(Stored items)
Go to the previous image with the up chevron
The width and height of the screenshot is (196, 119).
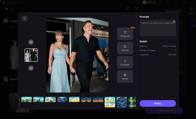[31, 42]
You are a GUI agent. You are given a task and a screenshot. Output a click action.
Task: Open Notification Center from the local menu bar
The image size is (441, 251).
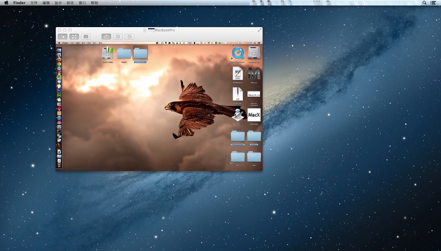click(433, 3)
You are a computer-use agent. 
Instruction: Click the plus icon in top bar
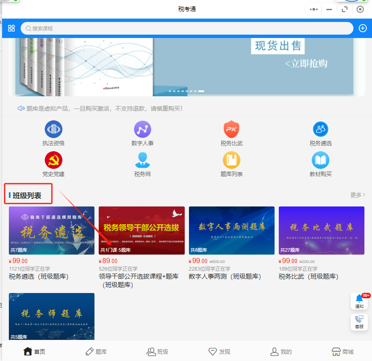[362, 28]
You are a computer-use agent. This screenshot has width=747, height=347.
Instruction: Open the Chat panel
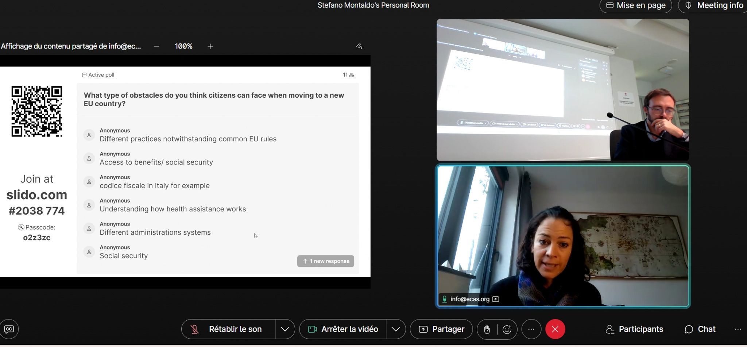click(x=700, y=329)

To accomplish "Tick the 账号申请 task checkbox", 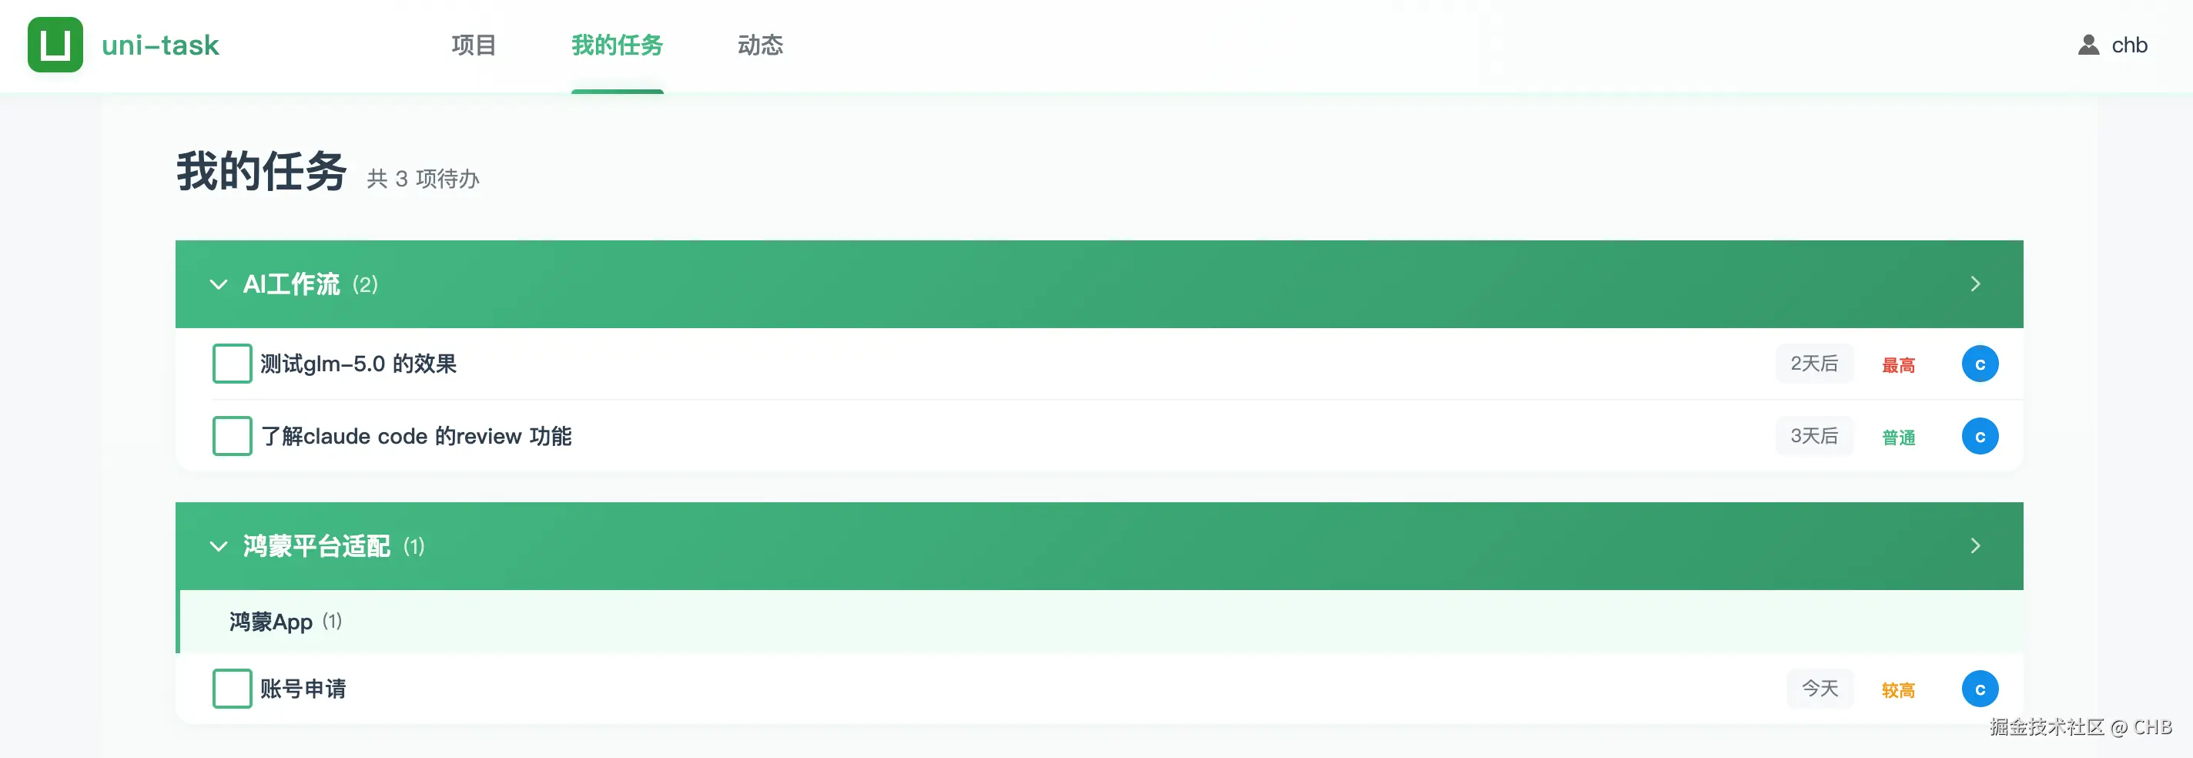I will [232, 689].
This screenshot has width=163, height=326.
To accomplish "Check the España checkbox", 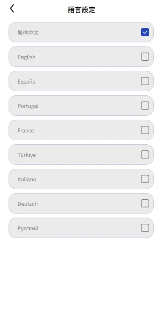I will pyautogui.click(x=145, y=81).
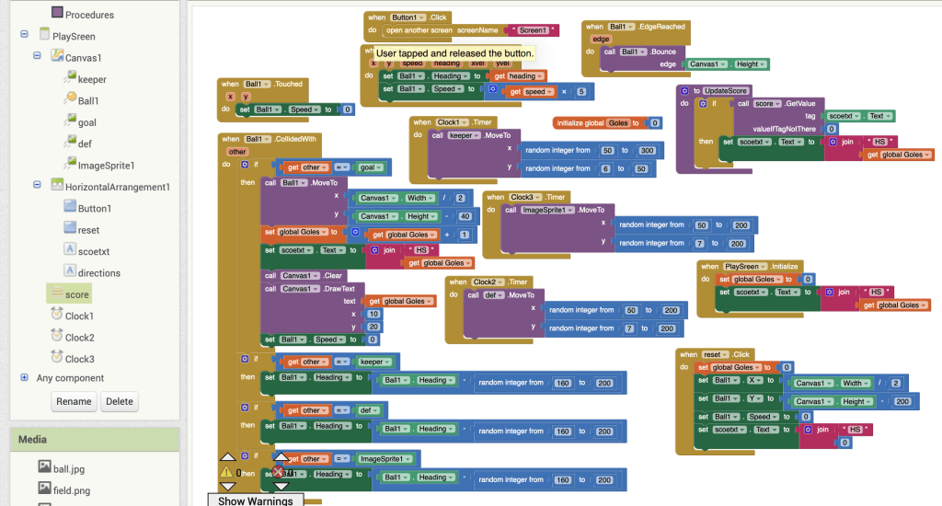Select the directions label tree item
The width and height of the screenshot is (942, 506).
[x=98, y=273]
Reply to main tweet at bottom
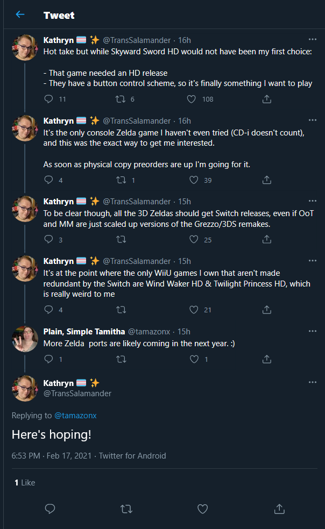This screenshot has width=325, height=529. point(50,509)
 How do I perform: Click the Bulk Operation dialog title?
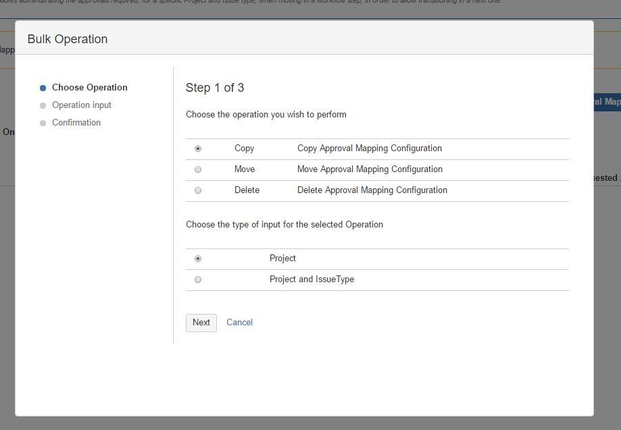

EXERCISE DIRECTIONS: In the data above, copy every line where the string "agent" appears.

SOLUTION FOR THIS TASK:
You are a GUI agent. You are given a task and a screenshot. Output a click action.
You are a computer-use agent. 
You are a computer-use agent. This screenshot has width=747, height=347.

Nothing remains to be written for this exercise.